#### STATED PROBLEM A:
List every percentage figure in the cattle and cold storage market commentary.
#### STATED PROBLEM B:
According to the cattle and cold storage market commentary, how many head were slaughtered on Saturday this week?
#### STATED PROBLEM C:
Carry on the cattle and cold storage market commentary from its final sentence.

#### PROVIDED TEXT:
§ §
This market dynamic may overwhelms the signals from this specific report. However, one thing that does stand out from the report is that feedlots are quickly becoming more current.

The supply of cattle on feed +120 days is now down 6.3 per cent from last year. Saturday slaughter was 31,000 head this week and some expected packers to run heavy Saturday slaughter into May.

Currentness is something that feedlots struggled with last year and it may be what finally helps set a more stable floor under prices going forward.

Cold Storage: The supply of beef, pork and poultry in cold storage at the end of March was 2.235 billion pounds, 0.7 per cent lower than a year ago and 1.2 per cent lower than the previous month.

In four of the last five years March inventories increased from the previous month. Only in 2014 inventories were down. The fact that inventories declined should be seen as positive for prices going into the high demand spring period.

Total beef in cold storage was 467.0 million pounds, 3 per cent lower than the previous year and 0.5 per cent lower than the five year average. Beef inventories declined 5 per cent compared to the previous month and they are now 10 per cent lower than just two months ago.

The backlog of fat trim has been cleaned up and lower imports also have contributed to the reduction in beef refrigerated stocks. This may be viewed as supportive for beef prices going into Memorial Day.
§ §
#### RECORDED INFORMATION:
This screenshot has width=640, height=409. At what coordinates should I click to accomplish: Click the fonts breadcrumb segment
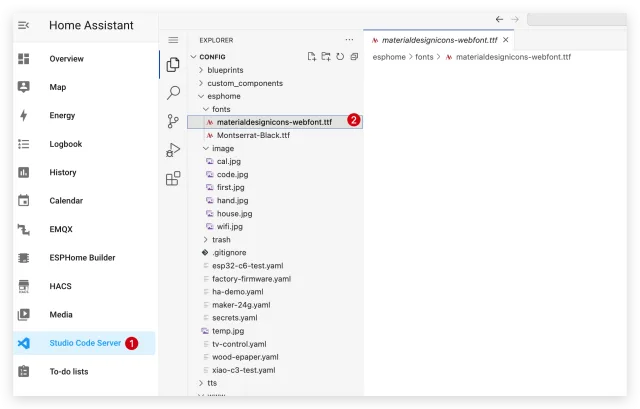(425, 57)
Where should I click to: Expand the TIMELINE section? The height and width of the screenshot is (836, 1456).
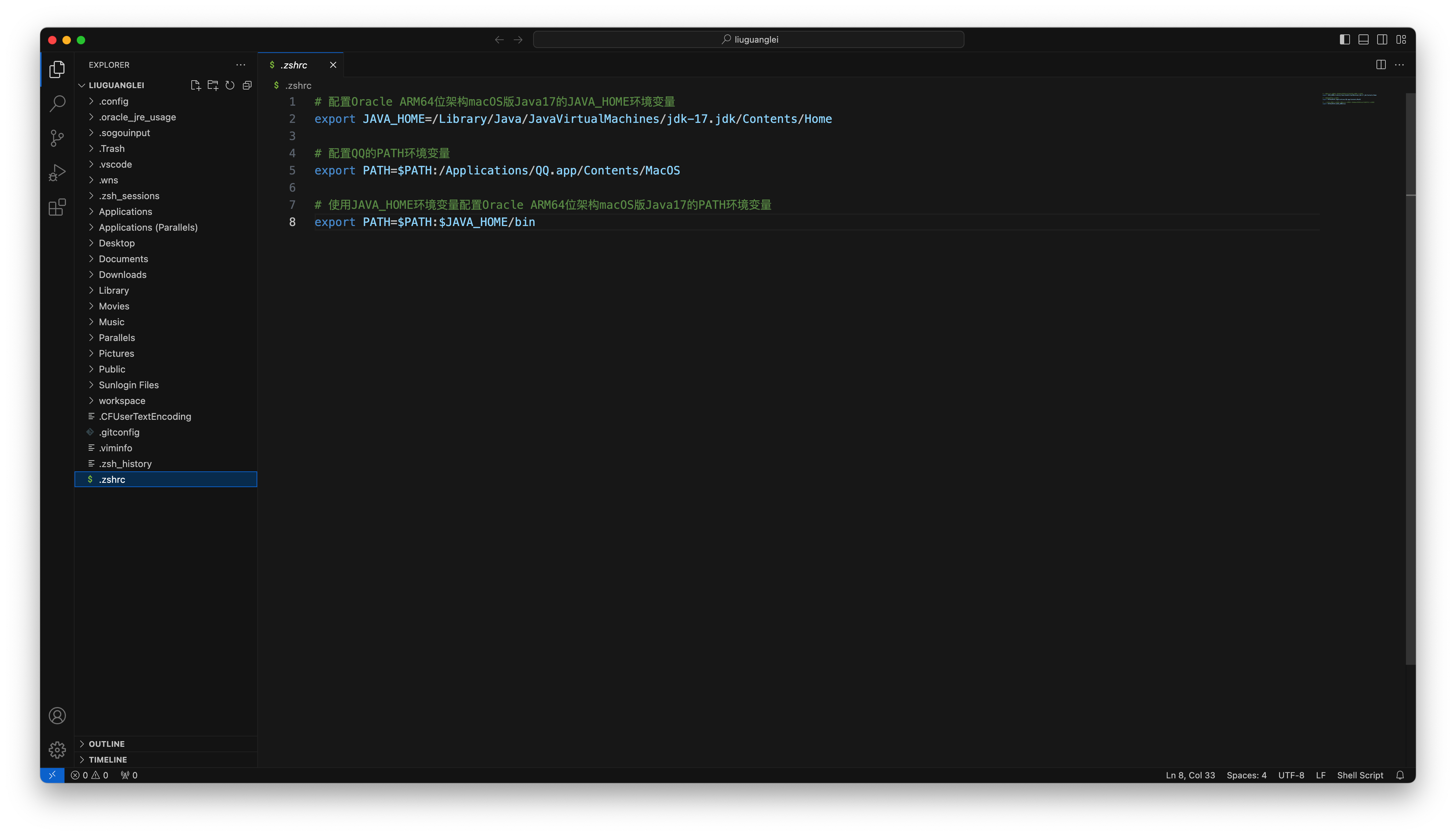(108, 760)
§ §
#### EXPECTED ANSWER A:
6.3 per cent, 0.7 per cent, 1.2 per cent, 3 per cent, 0.5 per cent, 5 per cent, 10 per cent

#### EXPECTED ANSWER B:
31,000 head.

#### EXPECTED ANSWER C:
Total pork inventories at the end of March were 614.2 million pounds, 8.7 per cent lower than a year ago and now 0.3 per cent lower than the five year average.

March inventories also were down 2.4 per cent from the previous month, in line with the normal drawdown for this time of year, helped in part by an early Easter (lower ham inventories).

Pork belly stocks were down 4.8 per cent from last year but inventories of pork ribs are up 27 per cent and inventories of pork loins were up 13 per cent. Probably one of the more supportive items in the report was the inventory of pork trim, down 35 per cent from last year and 23.5 per cent lower than the five year average.

Hog slaughter has been relatively high in Q1 but trim markets appear to be very current and this has likely been the reason for the sharp price escalation in pork trim values the last two weeks. The price of 72CL pork trim is now almost double year ago levels.